I love family vocabularies, and I think one of the greatest joys of parenthood (whenever I achieve it) will be passing mine to my offspring and encouraging them to bulk it up a bit. Some favorites from my family include:
Chobber: coined by my youngest sister when she was about five, 'chobber' refers to any act of sibling-on-sibling violence, real or in jest. (ex: Elaine's getting angry. If you don't watch out, she's gonna chobber you). I'm pretty it stems from the word clobber.
Stink the weenie: courtesy of my dad; this refers to any object of substandard quality. It orignated during a family vacation during which the hotel we stayed at provided sacks of porcupines for pillows. (Ex: This pillow stinks the weenie).
Eyecrometer (eye-CROM-eter): I wish I could remember where this one came from, as I use it all the time. An eyecrometer is the imaginary tool used to visually estimate distance and/or length. (Ex: It's not a terribly accurate measurement...I used my eyecrometer).
We also have a few family-specific sign language gestures. For instance, whenever the family is travelling on foot together, the leader of the pack (usually my dad), extended an arm straight up and raises one, two, three, four, or five fingers. The number of fingers raised indicated the speed at which we should all be walking, one being a slow, turtlish crawl, and five being world speedwalking champion pace.
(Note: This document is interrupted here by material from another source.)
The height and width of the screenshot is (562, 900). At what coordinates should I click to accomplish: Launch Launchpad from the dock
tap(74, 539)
I have the feeling this has been done somewhere else. As I said on Ruth's 'Wisconsin', all the pages end up with some of the others' on them.
Patrick couldn't say 'toilet paper', so, "tooty patter" has gone onto our shopping lists ever since.
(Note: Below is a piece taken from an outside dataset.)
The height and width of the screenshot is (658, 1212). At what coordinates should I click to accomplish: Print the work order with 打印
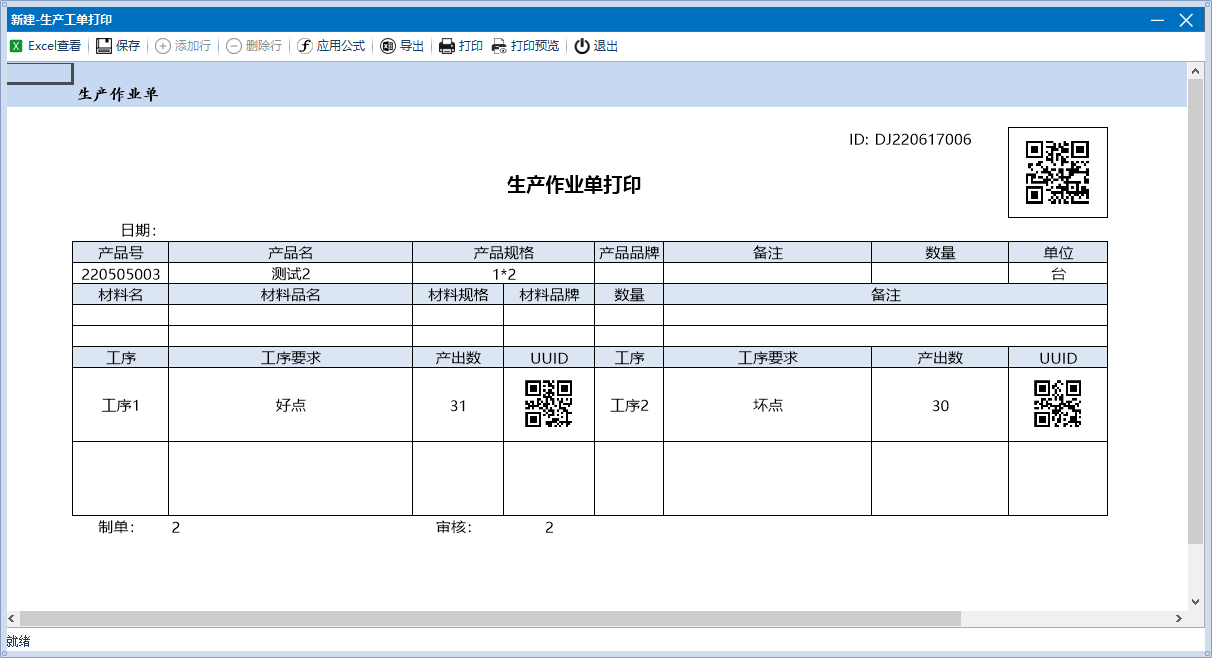(447, 46)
Unlike a lot of children, he could say hospital very well, but somehow it translated over to comfpital(comfortable) and vegpital(vegetable).
My friend sheila was Irish born and some of the words she used would get me "taspy" was irritable and cranky, usually referred to tired toddlers.
"Manky" was a word She and my mother used and meant untidy, dirty, ragged, old & tattered, or any combination of them.
I like "stink the weenie" (although it brings jolting images to mind, so I don't think I'll use it) and eyecrometer especially. Dad sounds like quite the character. Put him in a book (though I doubt he'll fit)."Manky" sounds like it's defined. That's one manky definition.
The problem with old threads popping up is I forget what I already contributed. Then again, if I'm too lazy to go back and look, I imagine others are, too.
Some family vocabs adopt words that come into the lexicon and then leave through the back door in the dark of night. "Gnarly," for instance. I think only surfers still use it, but we used it for everything -- even dry stuff and even flat stuff (wave joke, you see). Gnarly, dude.
And it's interesting how "dude" just keeps on keeping on. We used it religiously in the 70s and here it is, as robust as ever. Unlike "groovy" and "bread" (for money) and such.
My grandmother use to say arch potatoes. I bet know one can guess what kind of potatoes they are, and for sandwich, she said sammich. Oh I forgot , she also called onions ,angerins.
Expression of embarrassment: "Norbs dahooey ack ack." Or when something is cheesy, just "norbs."Once a neighbor boy, friend of my little brothers, arrived in the morning for school carpooling & was VERY excited that his family's rabbit had given birth the night before. He kept saying, over & over, "There were nine baby rabbits--one died and that left eight." My sibs & I started taking turns asking him casually, "So how many rabbits did you say there were?" & he would repeat it yet again, oblivious to the teasing. So now whenever anyone repeats unnecessarily, especially a number, one of us will say, "So how many rabbits were there?"
Then we have a number of terms that are just affectionately garbled, like fambly for "family."